DATA RECORDS:
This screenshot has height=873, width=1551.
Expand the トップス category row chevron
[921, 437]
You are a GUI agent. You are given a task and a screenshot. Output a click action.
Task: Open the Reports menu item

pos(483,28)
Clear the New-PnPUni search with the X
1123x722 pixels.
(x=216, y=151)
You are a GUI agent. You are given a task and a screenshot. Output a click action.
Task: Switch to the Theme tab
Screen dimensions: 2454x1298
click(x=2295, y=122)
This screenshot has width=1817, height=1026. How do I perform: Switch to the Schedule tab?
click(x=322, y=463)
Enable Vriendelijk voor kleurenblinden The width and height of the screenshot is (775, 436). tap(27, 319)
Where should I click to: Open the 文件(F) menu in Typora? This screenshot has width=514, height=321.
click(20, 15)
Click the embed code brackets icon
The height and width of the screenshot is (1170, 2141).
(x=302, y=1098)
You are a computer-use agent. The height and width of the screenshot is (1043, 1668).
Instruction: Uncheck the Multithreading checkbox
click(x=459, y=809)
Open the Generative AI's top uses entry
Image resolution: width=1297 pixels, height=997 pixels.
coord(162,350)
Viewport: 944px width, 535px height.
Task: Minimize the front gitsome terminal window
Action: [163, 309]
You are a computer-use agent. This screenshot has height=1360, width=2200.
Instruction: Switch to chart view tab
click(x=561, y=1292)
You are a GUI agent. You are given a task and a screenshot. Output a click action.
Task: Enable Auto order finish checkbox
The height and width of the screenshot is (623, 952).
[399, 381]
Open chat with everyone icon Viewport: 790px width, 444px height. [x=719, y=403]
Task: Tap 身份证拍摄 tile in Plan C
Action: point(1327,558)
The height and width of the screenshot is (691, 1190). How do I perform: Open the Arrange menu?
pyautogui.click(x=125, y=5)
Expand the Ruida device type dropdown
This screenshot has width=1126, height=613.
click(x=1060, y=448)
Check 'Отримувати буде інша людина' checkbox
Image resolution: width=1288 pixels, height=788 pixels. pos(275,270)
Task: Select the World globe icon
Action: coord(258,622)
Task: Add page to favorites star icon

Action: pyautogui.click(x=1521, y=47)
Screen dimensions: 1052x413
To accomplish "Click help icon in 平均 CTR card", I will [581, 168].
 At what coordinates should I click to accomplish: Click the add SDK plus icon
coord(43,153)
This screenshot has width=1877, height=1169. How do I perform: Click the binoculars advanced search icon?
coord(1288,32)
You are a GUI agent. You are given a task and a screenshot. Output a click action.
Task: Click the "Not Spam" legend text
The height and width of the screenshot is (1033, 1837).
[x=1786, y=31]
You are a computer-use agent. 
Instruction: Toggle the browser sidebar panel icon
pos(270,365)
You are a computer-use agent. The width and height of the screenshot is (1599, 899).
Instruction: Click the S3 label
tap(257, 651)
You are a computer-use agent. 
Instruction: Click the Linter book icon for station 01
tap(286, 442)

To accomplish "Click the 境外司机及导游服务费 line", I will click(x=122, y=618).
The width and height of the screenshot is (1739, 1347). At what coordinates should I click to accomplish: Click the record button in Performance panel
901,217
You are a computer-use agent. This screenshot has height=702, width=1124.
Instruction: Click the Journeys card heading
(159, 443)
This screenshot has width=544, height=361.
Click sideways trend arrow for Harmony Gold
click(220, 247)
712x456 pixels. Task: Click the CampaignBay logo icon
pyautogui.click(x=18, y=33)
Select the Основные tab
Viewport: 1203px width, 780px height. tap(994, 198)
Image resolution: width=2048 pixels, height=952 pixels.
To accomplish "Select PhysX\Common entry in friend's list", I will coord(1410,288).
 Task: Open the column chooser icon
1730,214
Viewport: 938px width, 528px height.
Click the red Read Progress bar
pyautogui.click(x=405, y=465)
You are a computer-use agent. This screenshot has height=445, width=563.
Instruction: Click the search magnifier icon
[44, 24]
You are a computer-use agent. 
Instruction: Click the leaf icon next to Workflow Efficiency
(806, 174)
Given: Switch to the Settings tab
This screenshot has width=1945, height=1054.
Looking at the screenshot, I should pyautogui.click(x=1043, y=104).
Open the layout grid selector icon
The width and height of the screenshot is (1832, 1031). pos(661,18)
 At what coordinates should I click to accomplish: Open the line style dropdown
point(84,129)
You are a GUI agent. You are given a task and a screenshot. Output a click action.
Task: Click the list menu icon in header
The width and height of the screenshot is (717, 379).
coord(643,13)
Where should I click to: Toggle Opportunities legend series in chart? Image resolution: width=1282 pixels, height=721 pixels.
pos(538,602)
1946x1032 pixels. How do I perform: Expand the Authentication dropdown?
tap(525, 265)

YOUR GOAL: The answer is the line with "Instruction: Click the search magnifier icon" plus every line after it to the last line of the entries above, copied exactly and with no other lines.

OUTPUT OF THE TASK:
Instruction: Click the search magnifier icon
[44, 24]
You are a computer-use agent. 
Instruction: Click the leaf icon next to Workflow Efficiency
(806, 174)
Given: Switch to the Settings tab
This screenshot has width=1945, height=1054.
Looking at the screenshot, I should pyautogui.click(x=1043, y=104).
Open the layout grid selector icon
The width and height of the screenshot is (1832, 1031). pos(661,18)
 At what coordinates should I click to accomplish: Open the line style dropdown
point(84,129)
You are a GUI agent. You are given a task and a screenshot. Output a click action.
Task: Click the list menu icon in header
The width and height of the screenshot is (717, 379).
coord(643,13)
Where should I click to: Toggle Opportunities legend series in chart? Image resolution: width=1282 pixels, height=721 pixels.
pos(538,602)
1946x1032 pixels. How do I perform: Expand the Authentication dropdown?
tap(525, 265)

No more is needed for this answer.